╭─ Study material

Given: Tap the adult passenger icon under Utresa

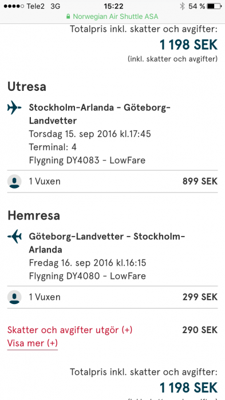Looking at the screenshot, I should tap(14, 181).
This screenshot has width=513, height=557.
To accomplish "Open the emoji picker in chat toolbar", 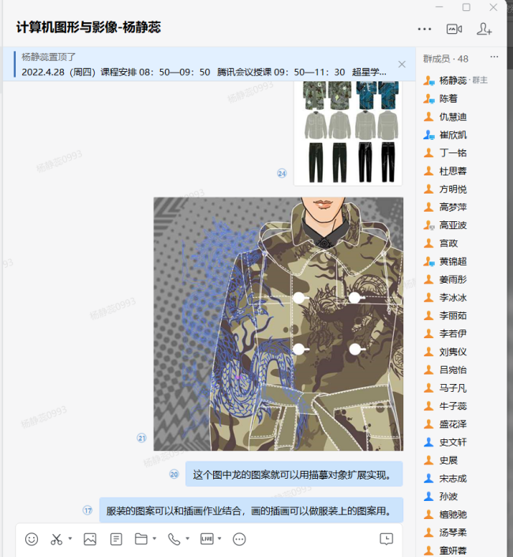I will 32,539.
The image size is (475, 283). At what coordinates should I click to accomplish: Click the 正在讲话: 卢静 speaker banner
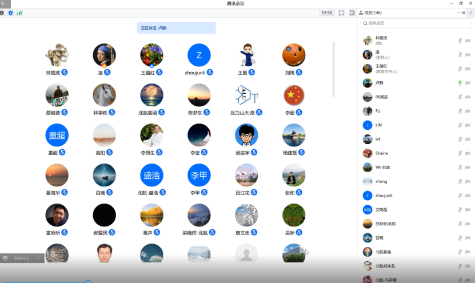point(176,28)
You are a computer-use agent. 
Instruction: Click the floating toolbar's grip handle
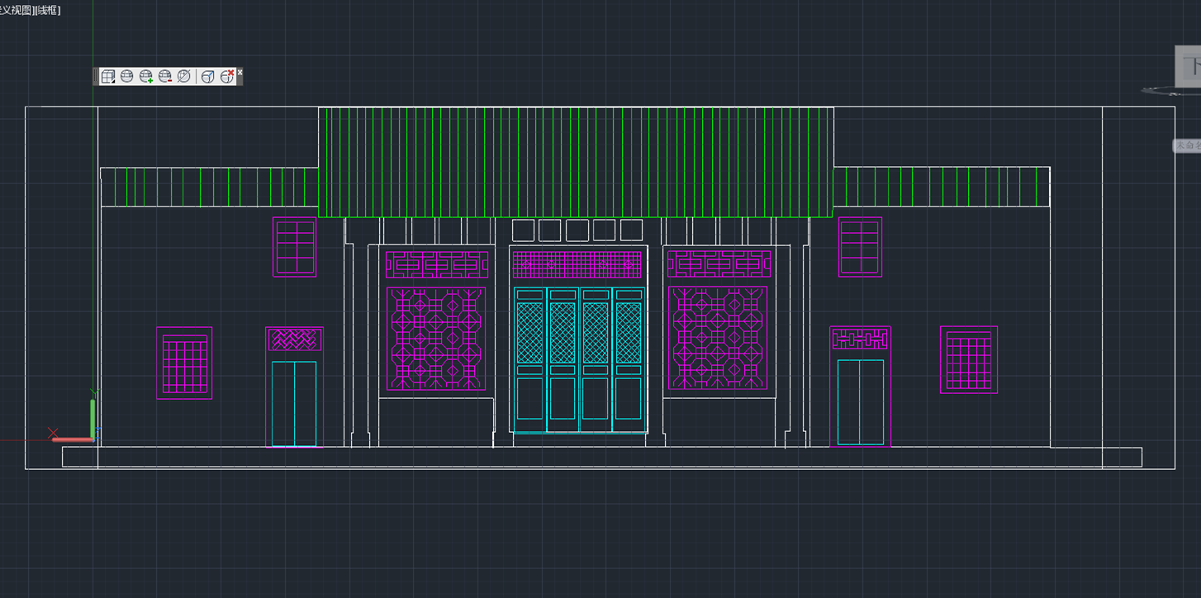tap(96, 76)
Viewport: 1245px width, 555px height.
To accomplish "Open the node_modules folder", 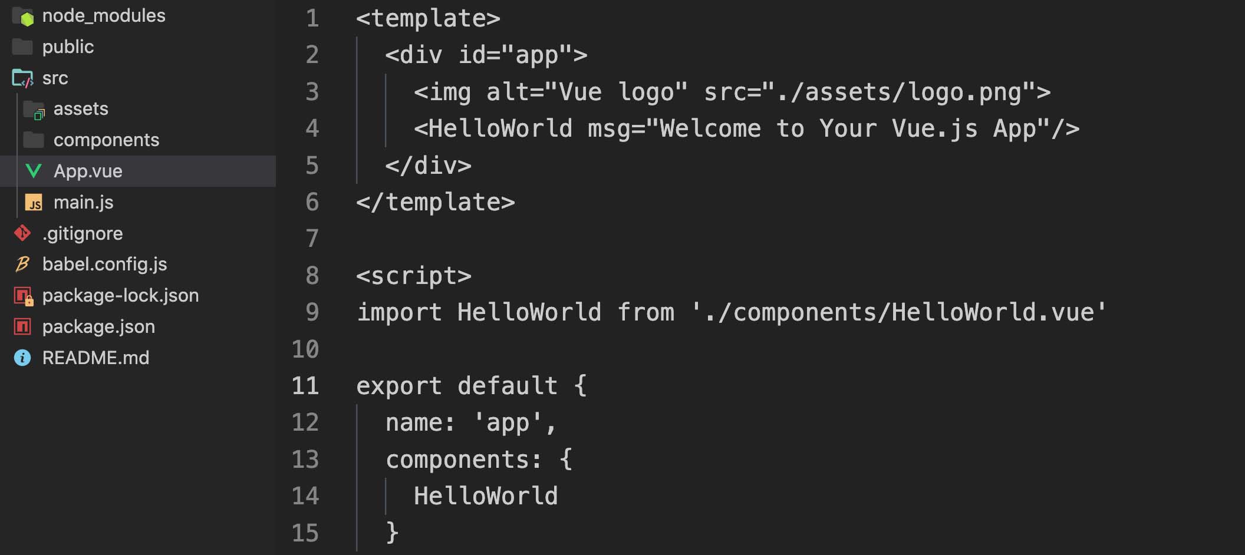I will click(104, 15).
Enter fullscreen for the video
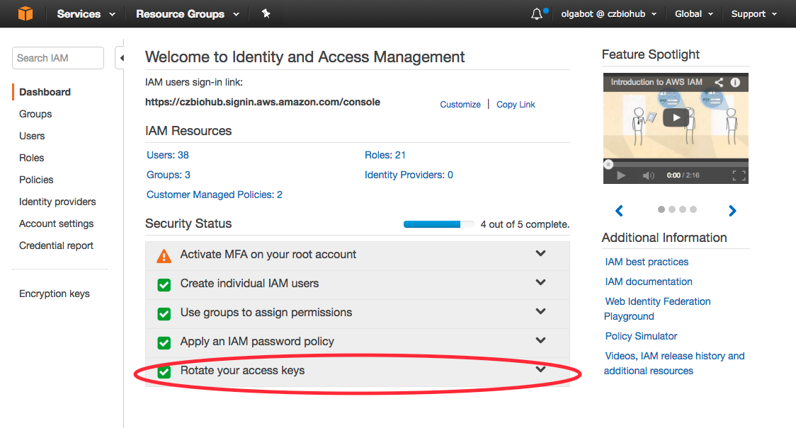Screen dimensions: 796x428 [739, 175]
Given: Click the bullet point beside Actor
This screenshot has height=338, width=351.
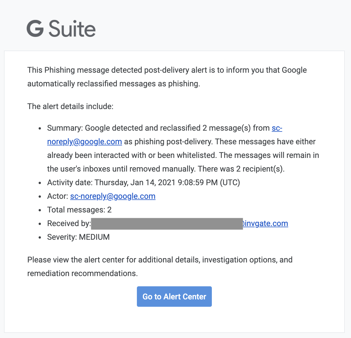Looking at the screenshot, I should (40, 197).
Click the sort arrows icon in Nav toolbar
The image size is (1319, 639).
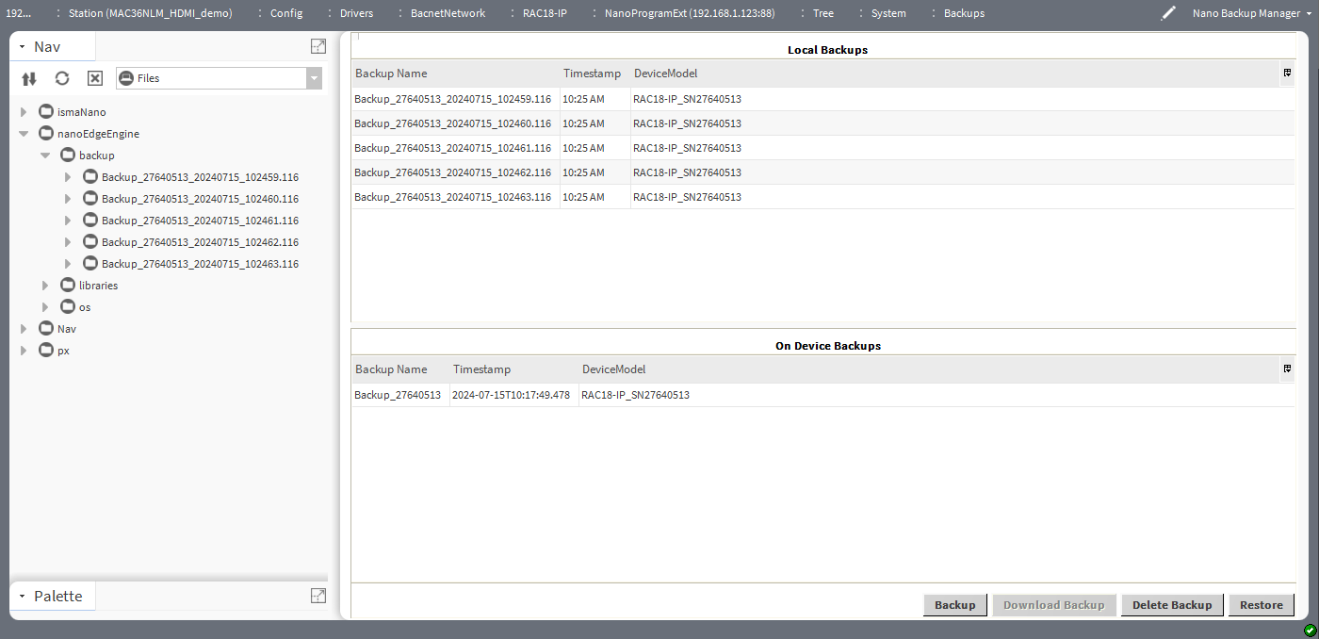pyautogui.click(x=28, y=78)
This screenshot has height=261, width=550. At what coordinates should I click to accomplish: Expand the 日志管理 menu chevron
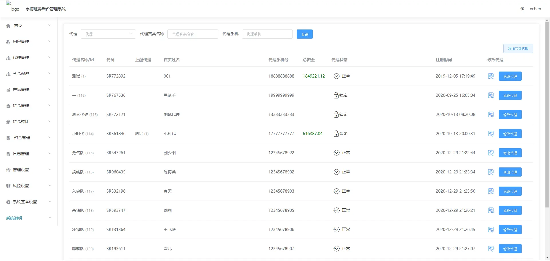50,154
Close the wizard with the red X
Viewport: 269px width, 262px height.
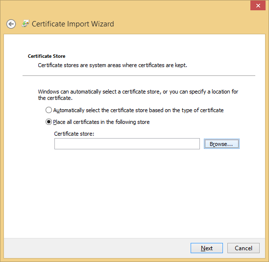tap(258, 5)
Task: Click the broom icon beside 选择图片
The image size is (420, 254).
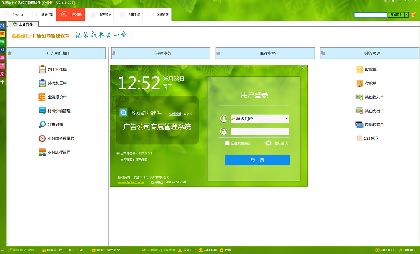Action: tap(413, 15)
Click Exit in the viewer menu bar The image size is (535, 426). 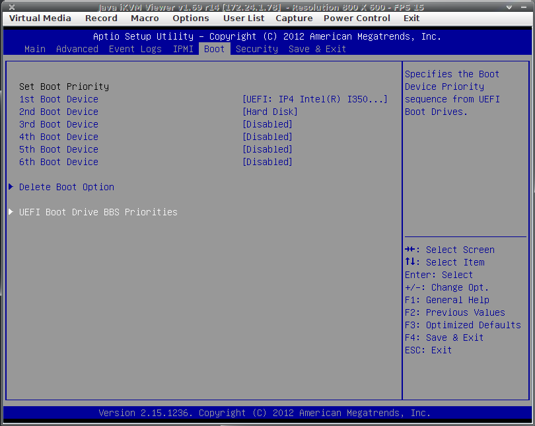click(x=411, y=18)
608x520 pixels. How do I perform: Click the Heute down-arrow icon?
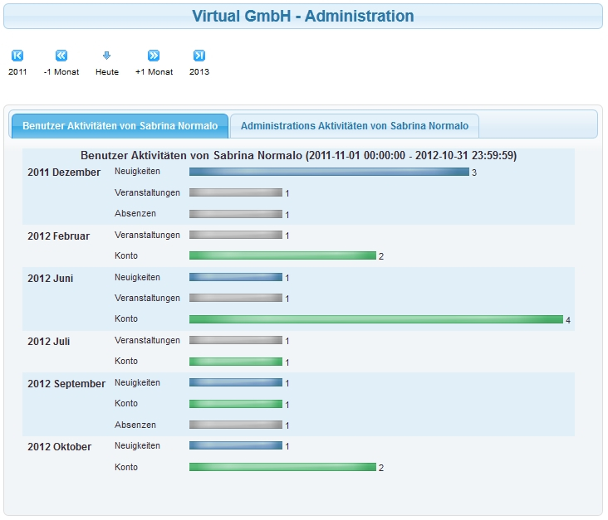[106, 56]
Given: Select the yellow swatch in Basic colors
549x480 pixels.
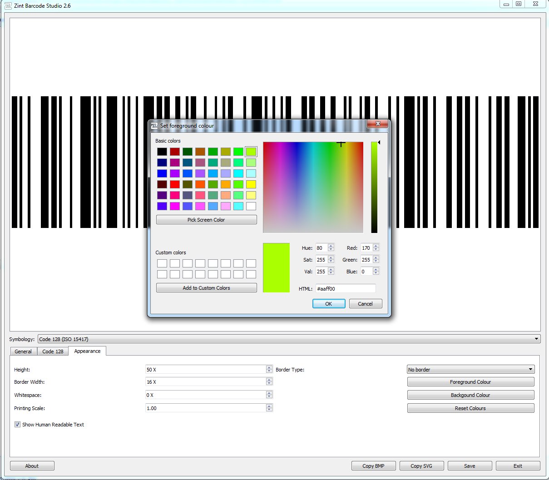Looking at the screenshot, I should [251, 184].
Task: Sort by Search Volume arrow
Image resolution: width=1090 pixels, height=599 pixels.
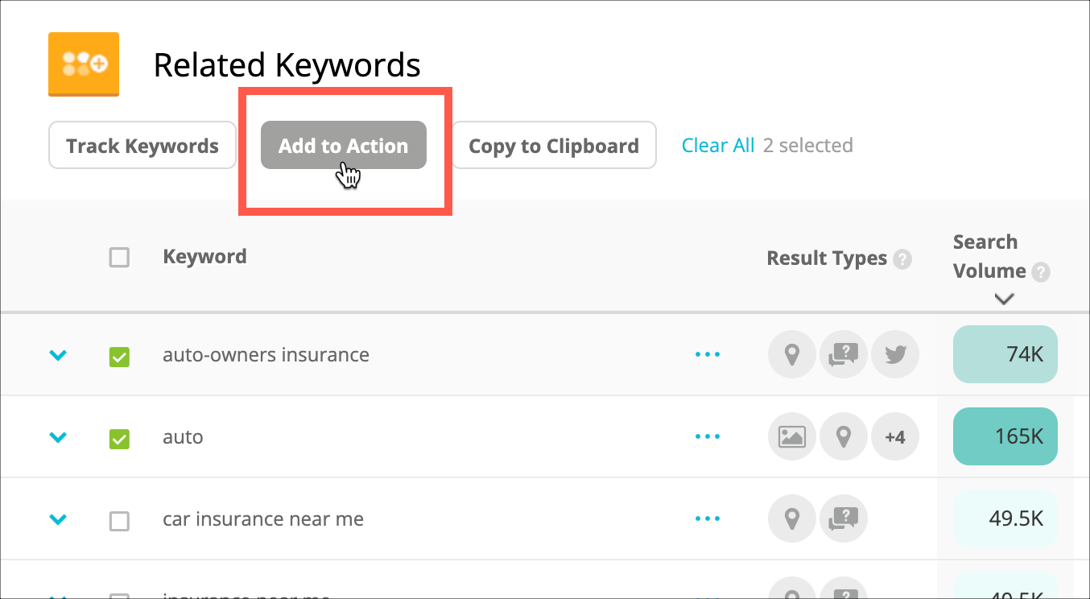Action: [x=1004, y=299]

╰─

- _Work task_
Only the lines from the one with "Image resolution: width=1090" through the end of the data, both ends included, should be written out exactly, and no pictures should appear.

- _Output for this exercise_
Image resolution: width=1090 pixels, height=599 pixels.
Action: [x=1004, y=299]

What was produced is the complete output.